#### [Task data]

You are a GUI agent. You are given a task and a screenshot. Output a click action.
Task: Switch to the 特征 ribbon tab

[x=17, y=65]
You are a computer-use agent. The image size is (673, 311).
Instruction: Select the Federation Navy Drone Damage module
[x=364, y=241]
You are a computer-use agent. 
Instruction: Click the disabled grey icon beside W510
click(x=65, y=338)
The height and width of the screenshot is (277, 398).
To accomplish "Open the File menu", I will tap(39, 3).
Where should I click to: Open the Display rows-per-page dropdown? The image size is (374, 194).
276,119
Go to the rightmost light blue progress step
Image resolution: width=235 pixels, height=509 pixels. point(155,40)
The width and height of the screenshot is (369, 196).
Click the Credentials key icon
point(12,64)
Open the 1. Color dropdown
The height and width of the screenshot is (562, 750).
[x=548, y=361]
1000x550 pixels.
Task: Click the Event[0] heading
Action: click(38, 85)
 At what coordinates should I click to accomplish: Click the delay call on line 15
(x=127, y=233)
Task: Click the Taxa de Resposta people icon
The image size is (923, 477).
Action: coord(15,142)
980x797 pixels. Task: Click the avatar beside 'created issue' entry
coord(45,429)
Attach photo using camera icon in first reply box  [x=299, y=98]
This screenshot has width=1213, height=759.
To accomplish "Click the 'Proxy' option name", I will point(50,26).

#### [Requirement]
Line by line, retype the data exactly as written.

#### [Result of this exercise]
You are a GUI agent. You are given a task and a screenshot. Output a click action.
Task: Switch to the 特征 ribbon tab

[x=17, y=65]
You are a computer-use agent. The image size is (673, 311).
Instruction: Select the Federation Navy Drone Damage module
[x=364, y=241]
You are a computer-use agent. 
Instruction: Click the disabled grey icon beside W510
click(x=65, y=338)
The height and width of the screenshot is (277, 398).
To accomplish "Open the File menu", I will tap(39, 3).
Where should I click to: Open the Display rows-per-page dropdown? The image size is (374, 194).
276,119
Go to the rightmost light blue progress step
Image resolution: width=235 pixels, height=509 pixels. point(155,40)
The width and height of the screenshot is (369, 196).
Click the Credentials key icon
point(12,64)
Open the 1. Color dropdown
The height and width of the screenshot is (562, 750).
[x=548, y=361]
1000x550 pixels.
Task: Click the Event[0] heading
Action: click(38, 85)
 At what coordinates should I click to accomplish: Click the delay call on line 15
(x=127, y=233)
Task: Click the Taxa de Resposta people icon
The image size is (923, 477).
Action: coord(15,142)
980x797 pixels. Task: Click the avatar beside 'created issue' entry
coord(45,429)
Attach photo using camera icon in first reply box  [x=299, y=98]
This screenshot has width=1213, height=759.
To accomplish "Click the 'Proxy' option name", I will point(50,26).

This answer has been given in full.